Sunday, July 19, 2009

What is Right?

The following article was published in the Middleboro Gazette March 20, 1931, and was written by owner and editor Lorenzo Wood in response to the state's desire to clarify the spelling of "Assawompsett".

What is the correct spelling of the largest body of fresh water in the state located in this town and Lakeville? That is what the Massachusetts Geographic Board is trying to learn and this week Selectman Albert A. Thomas received a letter from the board as to what he knew about the spelling of the name of the lake.
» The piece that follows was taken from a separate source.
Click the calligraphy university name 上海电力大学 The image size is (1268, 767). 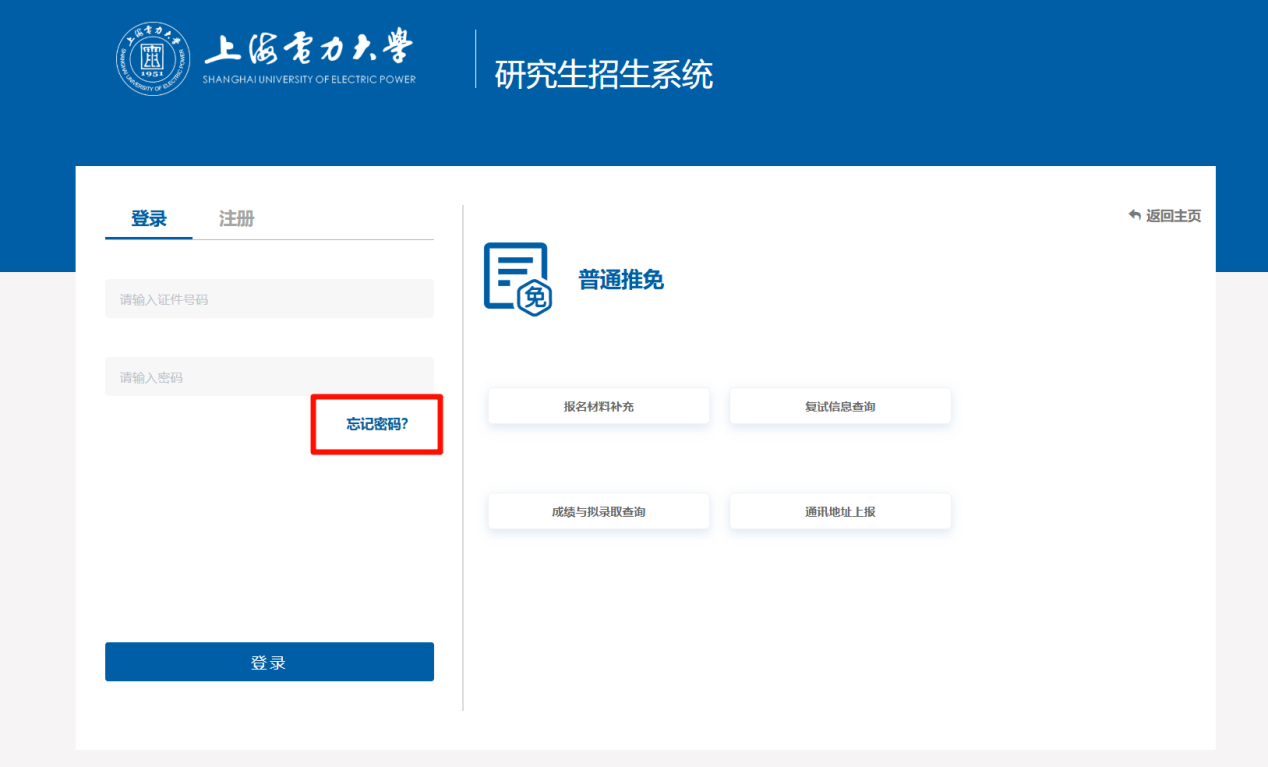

It is found spelled seven times as "Assawompsett" on a map accompanying Weston's history of Middleboro; topographic sheet issued by the United States geological survey; Richards' Plymouth county atlas of 1903; James Parkhurst by his daughter, Helen Parkhurst of Lakeville; road map of the State Department of Public Works; annual report of the State Department of Public Health, 1928; report of committee on waterways, 1918.

Three times the board has found it spelled "Assawampsett"; on a map on file in the State Archives Division made in 1794; also a map showing public water supplies in 1922; the text of Weston's history of Middleborough [sic].

"Assawampset" is the spelling on an old state map of 1830. [Middleborough] Selectman Frederic Noble spelled it this way while Chester E. Weston in some of his reports spelled it "Assawompset", and Walling's county map of 1857 showed it as "Assowompset," while on a Walker atlas it is spelled "Assowompsett."

This word in this locality has been used in various ways so you can take your choice.

With the debate unresolved as to the proper spelling, Wood apparently was not up to considering whether Assawompsett was a pond or a lake. Historically, it has been known as both Lake Assawompsett and Assawompsett Pond.

Assawompsett Court street sign, photographed by Michael J. Maddigan, July 19, 2009
Assawompsett Court, located in the Heritage Hill subdivision in Lakeville, bears what is now the most common spelling of the lake.

Map of Middleborough, Mass. Drawn by S. Bourne, 1831. Detail.
The most common spelling in the 19th century eliminated the "O"s from the word. The largest boat ever to operate on the Nemasket River was named the "Assawampsett".

Assawompset School sign, Assawompset School, Main Street, Lakeville
Since its establishment nearly 100 years ago, Lakeville's elementary school has featured the more economical spelling with a single "T" at the end.